Most recurrent aneurysms, like aneurysms in general, are in the anterior circulation. A reasonable assumption would be that the risk of hemorrhage from recurrent aneurysms after complete clipping and from de novo aneurysms approximates that of an unruptured aneurysm. This risk is higher with increased aneurysm size, posterior location, and history of SAH; so, these factors need to be taken into account when determining management ( 2, 3 in algorithm ).
The time from initial treatment to retreatment in most studies is about 10 years for recurrent and de novo aneurysms. Remnants after initial surgery for aneurysm repair should be detected by intraoperative means such as indocyanine green (ICG) or intra-arterial contrast angiography and in these cases, such remnants of the aneurysm can be left alone or treated right away by endovascular means. If intraoperative imaging is not done, then various other unexpected findings can arise that may be treated with reoperation, endovascular methods, or observation.
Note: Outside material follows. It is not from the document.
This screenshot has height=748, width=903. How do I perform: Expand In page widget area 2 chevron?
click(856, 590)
Aneurysm Detected Immediately after Surgery
If the surgeon does the best clipping they can and document a residual aneurysm by intraoperative means, then they need to decide after the surgery whether to observe the remnant or to endovascularly coil it. If intraoperative imaging is not done, then unexpected findings can occur such as filling of the aneurysm distal to the clip blades, presence of a residual proximal part of the aneurysm, or finding a completely unclipped aneurysm ( 1 in algorithm ). Aneurysm filling distal to the clip blades carries a high risk of rebleeding for ruptured aneurysms and alters the hemodynamics of unruptured aneurysms, potentially leading to catastrophic hemorrhage ( 1 , 5, 8 in algorithm ). Therefore, in general, distal filling should be treated immediately by surgical exploration or endovascular means with the decision based on the usual factors such as the clinical condition of the patient, the surgeon′s impression as to the cause of the remnant, and the potential efficacy of repeat clipping or endovascular repair (▶ Fig. 36.1 ). The same considerations apply to unexpected proximal remnants, although their risk of rupture is probably low whether or not the initial indication for treatment was hemorrhage or not and approximates that of unruptured aneurysms ( 2, 6, 7, 9 in algorithm ).